■ Exercise details: Retype the whole listing exactly.

※

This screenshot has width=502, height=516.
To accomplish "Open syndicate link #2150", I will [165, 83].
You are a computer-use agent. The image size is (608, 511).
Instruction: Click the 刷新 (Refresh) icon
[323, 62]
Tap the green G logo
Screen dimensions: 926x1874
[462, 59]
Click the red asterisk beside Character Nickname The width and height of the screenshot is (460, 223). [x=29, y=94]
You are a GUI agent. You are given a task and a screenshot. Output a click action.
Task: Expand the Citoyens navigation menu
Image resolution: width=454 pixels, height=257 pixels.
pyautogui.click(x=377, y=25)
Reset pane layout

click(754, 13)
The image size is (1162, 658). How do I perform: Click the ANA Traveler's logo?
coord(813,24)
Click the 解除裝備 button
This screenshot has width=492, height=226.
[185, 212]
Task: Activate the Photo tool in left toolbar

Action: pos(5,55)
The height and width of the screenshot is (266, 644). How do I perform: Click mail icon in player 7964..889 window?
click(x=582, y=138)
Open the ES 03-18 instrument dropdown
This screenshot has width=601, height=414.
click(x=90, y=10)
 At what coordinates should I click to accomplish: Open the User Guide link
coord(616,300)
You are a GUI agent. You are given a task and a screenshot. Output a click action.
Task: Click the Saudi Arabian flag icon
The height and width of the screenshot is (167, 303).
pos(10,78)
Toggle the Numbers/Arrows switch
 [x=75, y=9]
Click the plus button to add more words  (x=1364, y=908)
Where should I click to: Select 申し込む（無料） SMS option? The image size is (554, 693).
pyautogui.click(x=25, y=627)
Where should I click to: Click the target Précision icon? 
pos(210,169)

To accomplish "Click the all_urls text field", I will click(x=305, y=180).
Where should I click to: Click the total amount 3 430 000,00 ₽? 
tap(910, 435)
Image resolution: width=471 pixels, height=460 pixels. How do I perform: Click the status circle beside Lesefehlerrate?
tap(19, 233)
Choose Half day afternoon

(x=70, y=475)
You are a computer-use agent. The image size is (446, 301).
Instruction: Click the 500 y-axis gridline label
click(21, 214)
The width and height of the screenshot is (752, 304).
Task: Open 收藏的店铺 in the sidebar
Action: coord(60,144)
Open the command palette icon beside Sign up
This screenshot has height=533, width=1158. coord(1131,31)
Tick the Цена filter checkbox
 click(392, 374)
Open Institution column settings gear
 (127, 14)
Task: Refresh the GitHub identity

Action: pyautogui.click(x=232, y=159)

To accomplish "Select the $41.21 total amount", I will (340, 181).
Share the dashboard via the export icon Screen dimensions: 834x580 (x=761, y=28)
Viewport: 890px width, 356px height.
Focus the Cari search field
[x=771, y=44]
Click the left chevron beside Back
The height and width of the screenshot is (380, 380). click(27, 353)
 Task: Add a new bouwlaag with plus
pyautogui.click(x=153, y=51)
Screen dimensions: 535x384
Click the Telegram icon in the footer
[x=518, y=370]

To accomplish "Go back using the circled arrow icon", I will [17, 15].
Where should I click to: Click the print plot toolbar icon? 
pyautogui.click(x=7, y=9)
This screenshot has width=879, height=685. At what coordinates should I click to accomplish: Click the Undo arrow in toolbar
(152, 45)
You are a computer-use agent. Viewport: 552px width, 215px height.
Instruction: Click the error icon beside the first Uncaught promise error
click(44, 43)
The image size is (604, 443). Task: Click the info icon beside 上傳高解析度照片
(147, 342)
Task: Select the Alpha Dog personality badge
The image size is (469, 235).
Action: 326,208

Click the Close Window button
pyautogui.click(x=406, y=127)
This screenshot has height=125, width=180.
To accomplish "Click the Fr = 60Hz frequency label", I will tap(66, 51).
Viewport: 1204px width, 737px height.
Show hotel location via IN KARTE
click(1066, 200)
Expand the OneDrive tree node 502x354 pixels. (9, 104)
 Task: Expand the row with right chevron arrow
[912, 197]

※

■ Answer to this task:
This screenshot has width=502, height=516.
To accomplish "Open syndicate link #2150", I will [165, 83].
You are a computer-use agent. The image size is (608, 511).
Instruction: Click the 刷新 (Refresh) icon
[323, 62]
Tap the green G logo
Screen dimensions: 926x1874
[462, 59]
Click the red asterisk beside Character Nickname The width and height of the screenshot is (460, 223). [x=29, y=94]
You are a GUI agent. You are given a task and a screenshot. Output a click action.
Task: Expand the Citoyens navigation menu
Image resolution: width=454 pixels, height=257 pixels.
pyautogui.click(x=377, y=25)
Reset pane layout

click(754, 13)
The image size is (1162, 658). How do I perform: Click the ANA Traveler's logo?
coord(813,24)
Click the 解除裝備 button
This screenshot has width=492, height=226.
[185, 212]
Task: Activate the Photo tool in left toolbar

Action: pos(5,55)
The height and width of the screenshot is (266, 644). How do I perform: Click mail icon in player 7964..889 window?
click(x=582, y=138)
Open the ES 03-18 instrument dropdown
This screenshot has width=601, height=414.
click(x=90, y=10)
 At what coordinates should I click to accomplish: Open the User Guide link
coord(616,300)
You are a GUI agent. You are given a task and a screenshot. Output a click action.
Task: Click the Saudi Arabian flag icon
The height and width of the screenshot is (167, 303).
pos(10,78)
Toggle the Numbers/Arrows switch
 [x=75, y=9]
Click the plus button to add more words  (x=1364, y=908)
Where should I click to: Select 申し込む（無料） SMS option? The image size is (554, 693).
pyautogui.click(x=25, y=627)
Where should I click to: Click the target Précision icon? 
pos(210,169)

To accomplish "Click the all_urls text field", I will click(x=305, y=180).
Where should I click to: Click the total amount 3 430 000,00 ₽? 
tap(910, 435)
Image resolution: width=471 pixels, height=460 pixels. How do I perform: Click the status circle beside Lesefehlerrate?
tap(19, 233)
Choose Half day afternoon

(x=70, y=475)
You are a computer-use agent. The image size is (446, 301).
Instruction: Click the 500 y-axis gridline label
click(21, 214)
The width and height of the screenshot is (752, 304).
Task: Open 收藏的店铺 in the sidebar
Action: coord(60,144)
Open the command palette icon beside Sign up
This screenshot has height=533, width=1158. coord(1131,31)
Tick the Цена filter checkbox
 click(392, 374)
Open Institution column settings gear
 (127, 14)
Task: Refresh the GitHub identity

Action: pyautogui.click(x=232, y=159)

To accomplish "Select the $41.21 total amount", I will (340, 181).
Share the dashboard via the export icon Screen dimensions: 834x580 (x=761, y=28)
Viewport: 890px width, 356px height.
Focus the Cari search field
[x=771, y=44]
Click the left chevron beside Back
The height and width of the screenshot is (380, 380). click(27, 353)
 Task: Add a new bouwlaag with plus
pyautogui.click(x=153, y=51)
Screen dimensions: 535x384
Click the Telegram icon in the footer
[x=518, y=370]

To accomplish "Go back using the circled arrow icon", I will [17, 15].
Where should I click to: Click the print plot toolbar icon? 
pyautogui.click(x=7, y=9)
This screenshot has width=879, height=685. At what coordinates should I click to accomplish: Click the Undo arrow in toolbar
(152, 45)
You are a computer-use agent. Viewport: 552px width, 215px height.
Instruction: Click the error icon beside the first Uncaught promise error
click(44, 43)
The image size is (604, 443). Task: Click the info icon beside 上傳高解析度照片
(147, 342)
Task: Select the Alpha Dog personality badge
The image size is (469, 235).
Action: 326,208

Click the Close Window button
pyautogui.click(x=406, y=127)
This screenshot has height=125, width=180.
To accomplish "Click the Fr = 60Hz frequency label", I will tap(66, 51).
Viewport: 1204px width, 737px height.
Show hotel location via IN KARTE
click(1066, 200)
Expand the OneDrive tree node 502x354 pixels. (9, 104)
 Task: Expand the row with right chevron arrow
[912, 197]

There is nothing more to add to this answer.